Title: First report of a phytogeographically mixed (transitional) Middle-Late Permian fossil wood assemblage from the Hami area, northwest China, and implications for Permian phytogeographical, paleogeographical and paleoclimatic evolution in central Asia
Authors: Wei, Xinxiang; Zhang, Xionghua; Shi, G. R.; Zhao, Xingmin; Huang, Xing; Luan, Tengfei
Source: PALAEOGEOGRAPHY PALAEOCLIMATOLOGY PALAEOECOLOGY, 448 125-140, APR 15 2016
Brief summary of the paper: A diverse and well-preserved fossil wood assemblage is described, for the first time, from the Middle Permian Taerlang Formation and the Upper Permian Quanzijie Formation in the vicinity of the Tianshan Town, Hami City of northwestern China.
On the basis of wood microstructure, the fossil woods are classified into three genera and five species, including one new genus: Prototianshanoxylon gen. nov. and two new species:Prototianshanoxylon erdaogouense sp. nov., Prototianshanoxylon hamiense sp. nov. The new genus is characterized by window-like cross-field pitting and mixed tracheid radial wall pitting that suggest a transitional type between araucarioid-type and protopinoid-type pittings.
Phytogeographically, the fossil wood assemblage is characterized by an admixture of elements of both temperate Angaran (represented by wood specimens with moderately to well defined growth rings in their secondary xylem) and tropical–subtropical north subregion of the Cathaysian floras (with wood specimens lacking well-defined growth rings).
Such a phytogeographically mixed fossil wood assemblage is interpreted to represent a transitional and complex climate condition between a cool temperate and tropical to subtropical zones, showing both seasonal variation and unstable climate conditions.

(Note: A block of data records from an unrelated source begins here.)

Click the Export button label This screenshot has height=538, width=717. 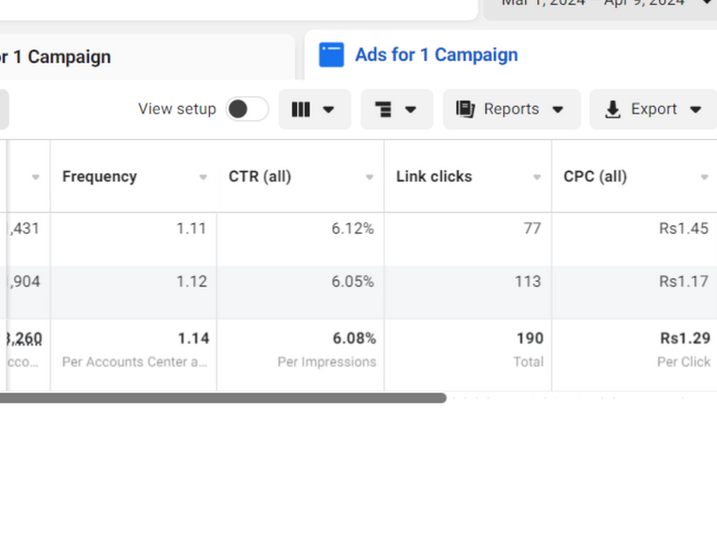pyautogui.click(x=654, y=109)
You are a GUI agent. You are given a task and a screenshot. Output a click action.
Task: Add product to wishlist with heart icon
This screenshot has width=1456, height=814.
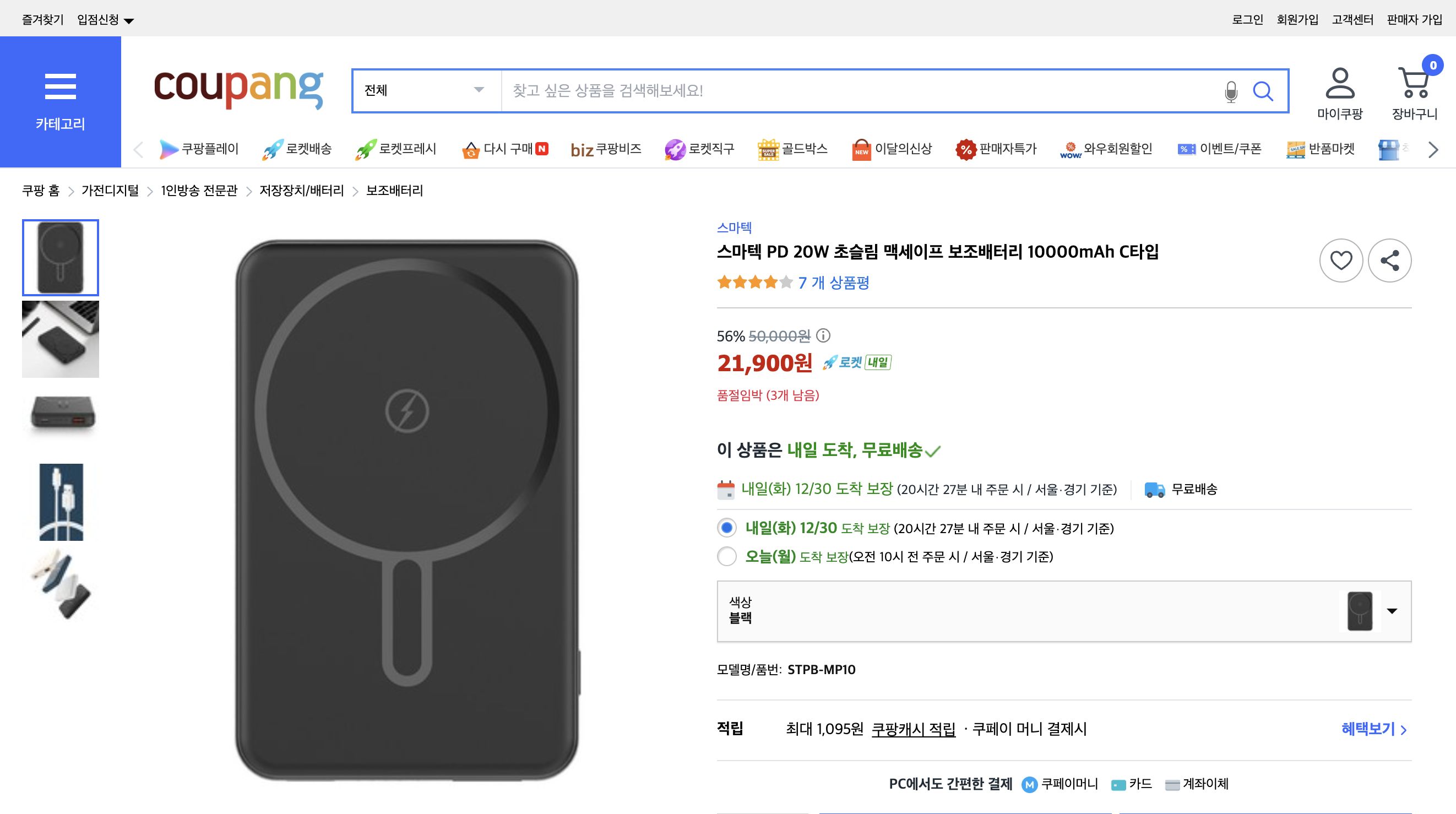1341,261
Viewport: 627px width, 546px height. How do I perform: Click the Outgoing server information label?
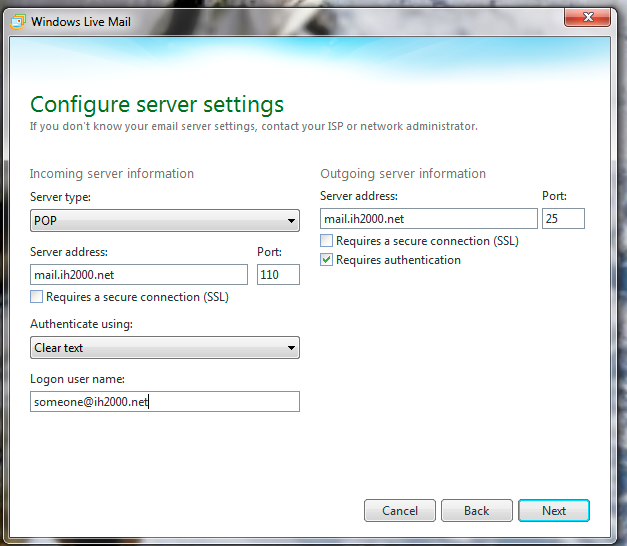coord(403,174)
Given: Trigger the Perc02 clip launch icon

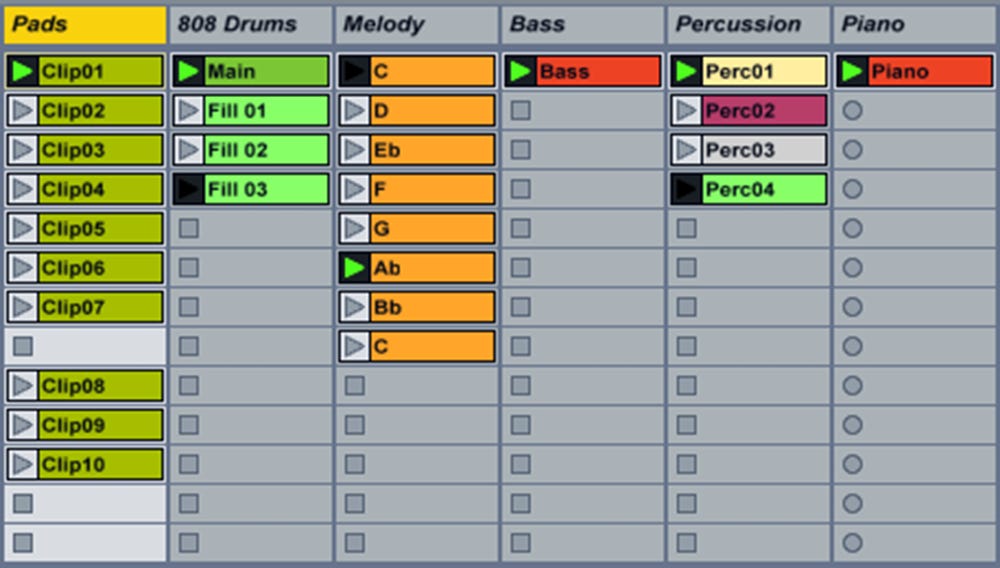Looking at the screenshot, I should click(x=686, y=111).
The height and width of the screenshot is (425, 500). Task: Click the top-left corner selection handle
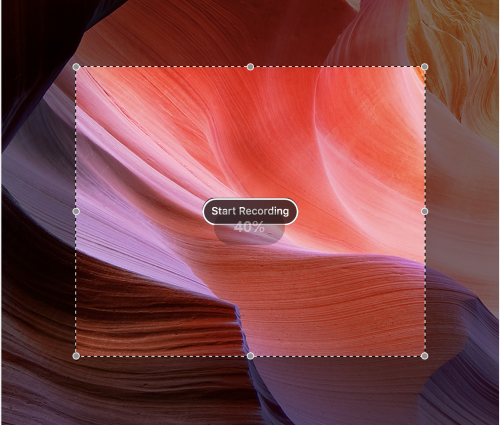point(76,67)
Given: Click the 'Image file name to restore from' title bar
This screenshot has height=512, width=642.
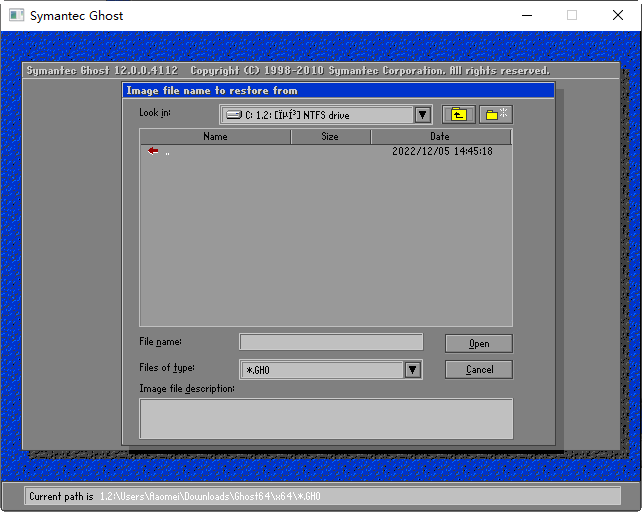Looking at the screenshot, I should pos(338,91).
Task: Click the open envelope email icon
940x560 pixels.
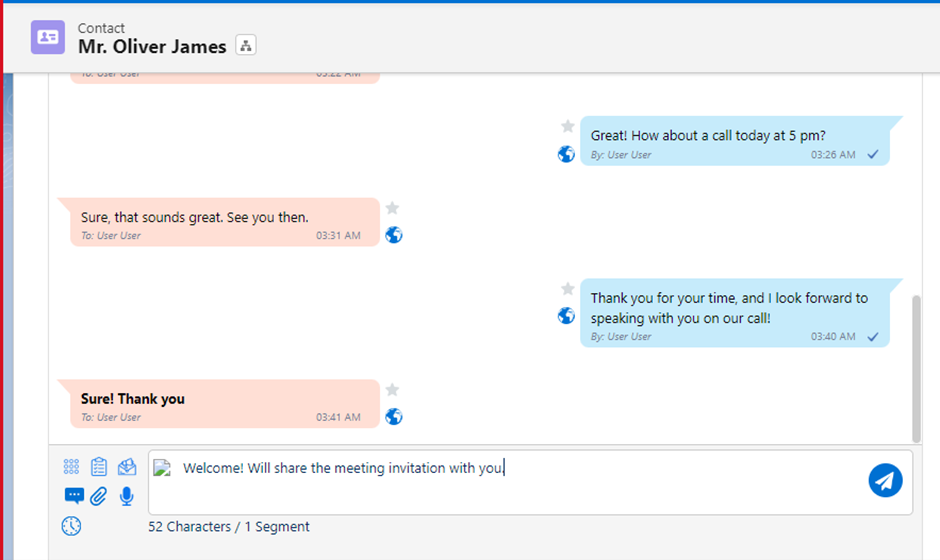Action: point(127,467)
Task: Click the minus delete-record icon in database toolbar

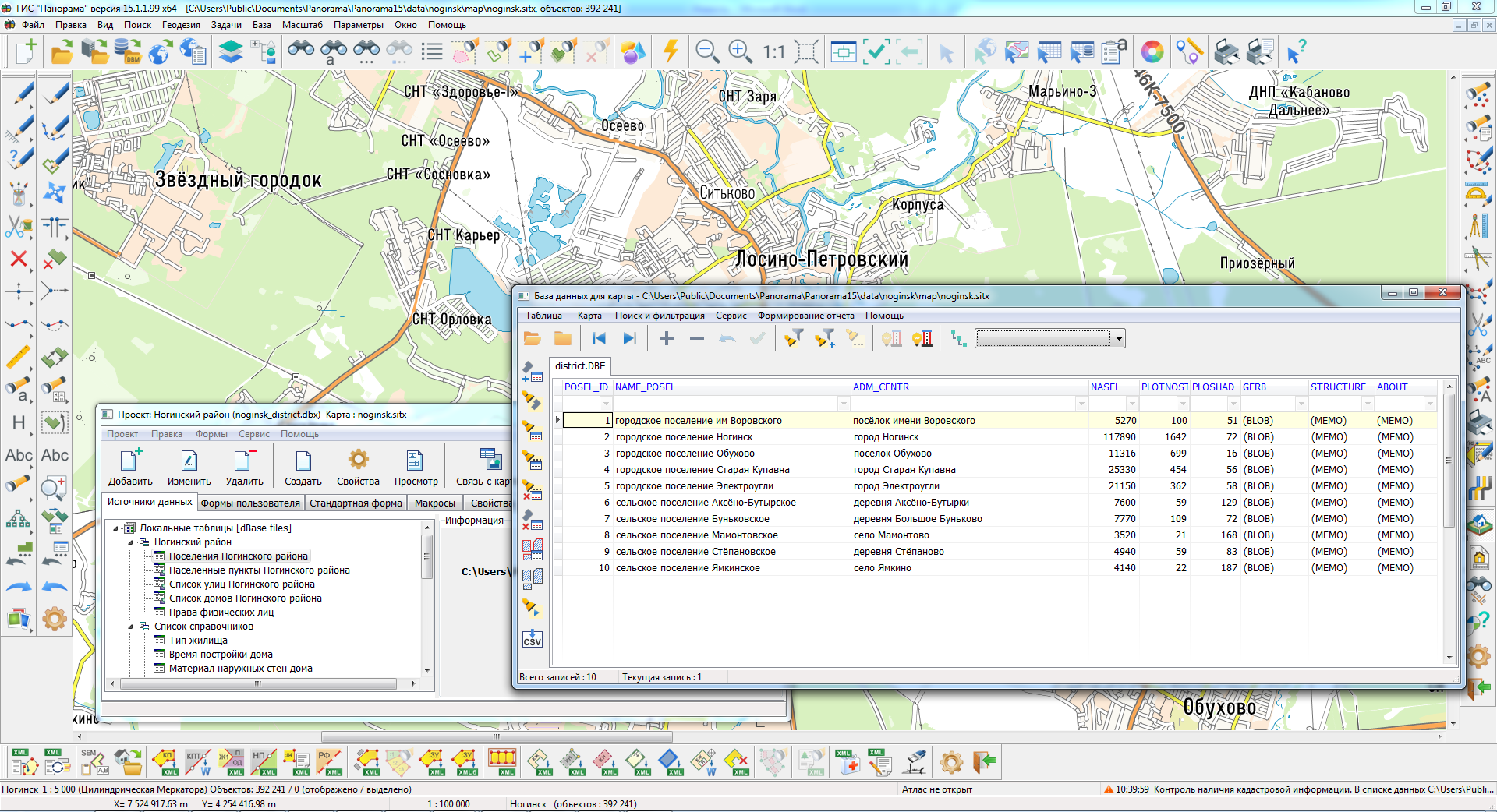Action: [697, 338]
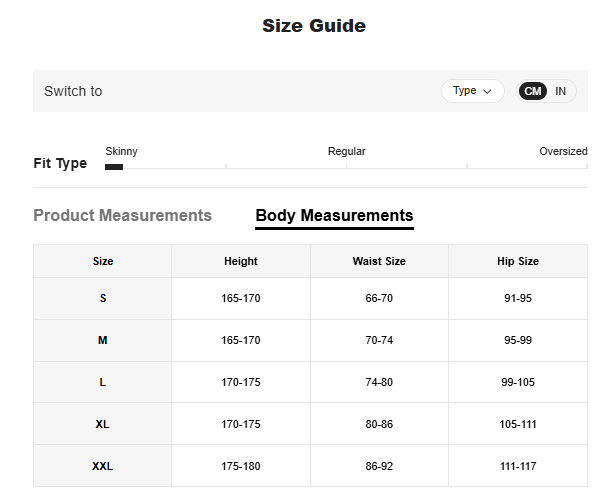Open the Type dropdown

(x=472, y=91)
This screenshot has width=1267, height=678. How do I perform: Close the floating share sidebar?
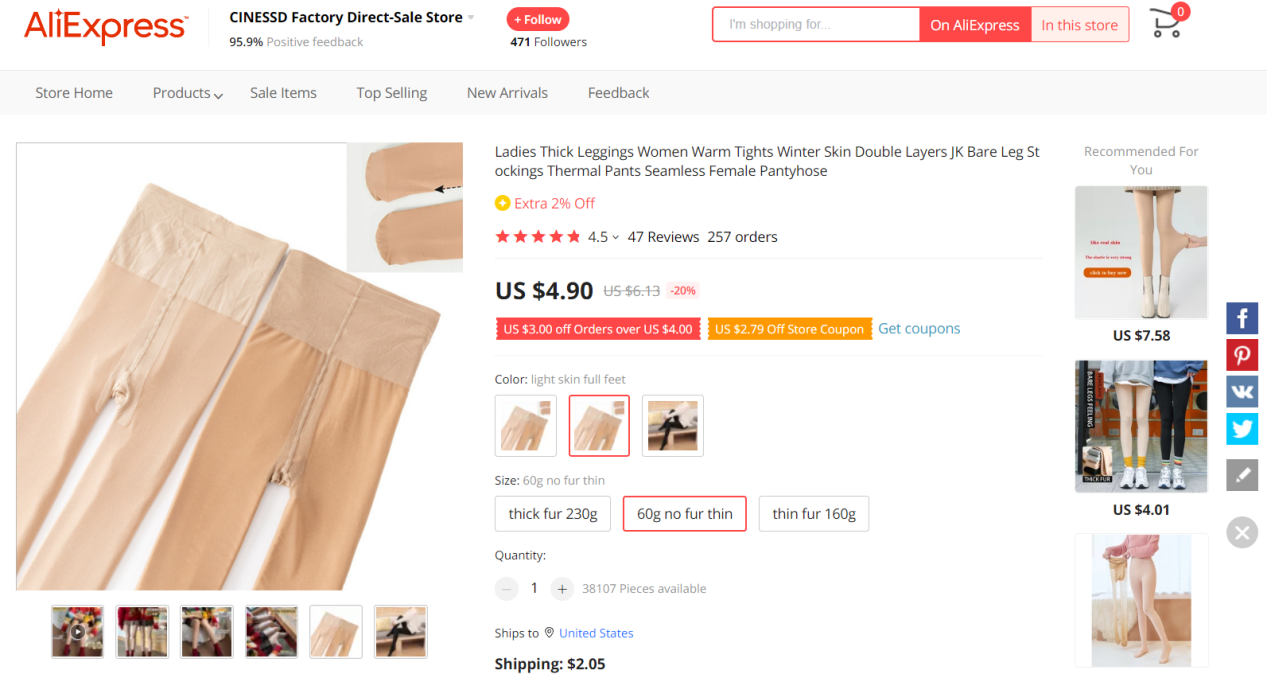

Previously, similarly mixed floras have already been found to exist widely in northern China ranging in age from Early to Late Permian, but the mechanisms thought to be responsible for their formation were varied and remain controversial.
In this study, the formation of these mixed Permian floras of North China is linked to the closure of the Tianshan–Hingan seaway coupled with the collision and amalgamation of Siberia with North China and the Tarim block, in a manner much like closing a pair of scissors with the closure of the seaway proceeding gradually and progressively from west to the east.